Dieter Bühler, der Vorsitzende des Bahlinger SC, schreibt in einem offenen Brief: „Im Dezember und Januar müssen wir acht Spiele ohne Zuschauer austragen. Da kann sich jeder ausrechnen, was dem BSC (in der vergangenen Saison mit einem Schnitt von 1400 Zuschauern, d. Red.) am Ende fehlt.“ Willi Kempf, Vorsitzender von Astoria Walldorf, wird ebenfalls deutlich: „Dass bei den großen verschärften Einschränkungen der Amateurfußball weiter betrieben werden darf, dafür habe ich kein Verständnis. „Unsere Spieler, die nur abends trainieren“ und Schüler, Studenten oder Lehrlinge seien, „sind einer größeren Ansteckungsgefahr ausgesetzt als Spieler von Profiklubs.“

Wobei Felix Wiedemann da einhaken würde, denn für ihn ist „die Regionalliga eine Übergangsliga, es gibt Vereine mit professionellen Strukturen und eben welche, die eher dem Amateurlager zuzurechnen sind.“ In solch heterogenen Spielklassen sei es „sehr schwierig, allen gerecht zu werden, alle haben ihre Gründe, wir kennen die verschiedenen Meinungen der Vereine natürlich nur zu gut.“

Auch die des FC Homburg oder der Offenbacher Kickers, die dezidiert in eine andere Richtung gehen.
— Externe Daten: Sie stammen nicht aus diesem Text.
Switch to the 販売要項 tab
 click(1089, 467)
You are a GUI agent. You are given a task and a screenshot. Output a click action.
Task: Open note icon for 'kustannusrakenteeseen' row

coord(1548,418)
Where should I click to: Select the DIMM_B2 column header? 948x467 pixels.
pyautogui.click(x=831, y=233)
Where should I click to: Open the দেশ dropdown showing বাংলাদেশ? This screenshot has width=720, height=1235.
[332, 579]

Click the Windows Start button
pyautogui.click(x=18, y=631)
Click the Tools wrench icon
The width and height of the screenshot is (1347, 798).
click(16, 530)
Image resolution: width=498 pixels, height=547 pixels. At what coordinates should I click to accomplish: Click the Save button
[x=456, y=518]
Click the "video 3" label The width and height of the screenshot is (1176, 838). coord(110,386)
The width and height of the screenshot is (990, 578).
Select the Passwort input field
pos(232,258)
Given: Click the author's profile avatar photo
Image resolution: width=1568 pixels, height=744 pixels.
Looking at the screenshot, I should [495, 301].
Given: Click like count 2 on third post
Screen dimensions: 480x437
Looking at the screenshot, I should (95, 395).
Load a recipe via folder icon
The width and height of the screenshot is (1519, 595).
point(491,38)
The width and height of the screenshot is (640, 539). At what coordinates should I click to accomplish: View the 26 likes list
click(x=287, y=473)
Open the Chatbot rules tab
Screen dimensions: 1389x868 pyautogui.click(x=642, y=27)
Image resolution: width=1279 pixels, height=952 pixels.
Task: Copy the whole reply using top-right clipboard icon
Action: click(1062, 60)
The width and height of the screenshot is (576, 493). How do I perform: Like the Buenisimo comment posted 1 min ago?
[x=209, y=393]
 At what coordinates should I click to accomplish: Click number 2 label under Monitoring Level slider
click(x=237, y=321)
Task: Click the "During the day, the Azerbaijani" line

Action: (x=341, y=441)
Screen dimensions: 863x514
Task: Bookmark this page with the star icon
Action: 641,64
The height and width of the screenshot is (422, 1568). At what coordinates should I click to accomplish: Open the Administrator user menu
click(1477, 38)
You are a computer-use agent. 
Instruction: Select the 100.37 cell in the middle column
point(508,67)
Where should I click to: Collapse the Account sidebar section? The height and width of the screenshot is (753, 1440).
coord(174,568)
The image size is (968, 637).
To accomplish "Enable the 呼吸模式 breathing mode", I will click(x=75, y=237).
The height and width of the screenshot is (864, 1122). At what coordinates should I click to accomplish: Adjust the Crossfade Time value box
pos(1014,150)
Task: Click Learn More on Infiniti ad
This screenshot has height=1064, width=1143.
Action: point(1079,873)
OFC-Geschäftsführer Thomas Sobotzik äußerte gegenüber der „Offenbach Post“: „Der Verband hat gute Vorarbeit geleistet. Wir machen das mit.“ Er sei froh, dass es weitergehe, mit der wenig kompromissbereiten Anmerkung: „Wir haben das Tauziehen gewonnen.“ Droht bei solchen Äußerungen eine Spaltung der Liga? Auch angesichts der Tatsache, dass der TSV Steinbach Haiger prüft, juristische Schritte gegen den Re-Start im Dezember einzulegen? Zudem kursiert ein Schreiben, in dem sich die Vereine solidarisieren sollen, um gegen den Re-Start vorzugehen.

Während also die Regionalliga Nord in zwei Elfer-Staffeln spielt, mit anschließender Auf-und Abstiegsrunde, in Bayern erst einmal die alte Spielzeit 2019/2020 ab Februar zu Ende gebracht werden soll und die Regionalliga West den Vorteil nutzt, alle Vereine in einem Bundesland zu haben, aber immerhin ab 19. Dezember vier Wochen pausiert, wird die Südwest-Staffel ab dem 11. Dezember zu einem heiklen Experimentierfeld. „In planungsunsicheren Zeiten der Corona-Pandemie sind in allen möglichen Bereichen alternative Lösungen notwendig, um sämtlichen Eventualitäten vorzubeugen“, heißt es seitens des Deutschen Fußball Bundes zu der Möglichkeit, Ligen aufzuteilen, um für Entlastung der Vereine zu sorgen. Im Südwesten ist das offenbar nicht angekommen.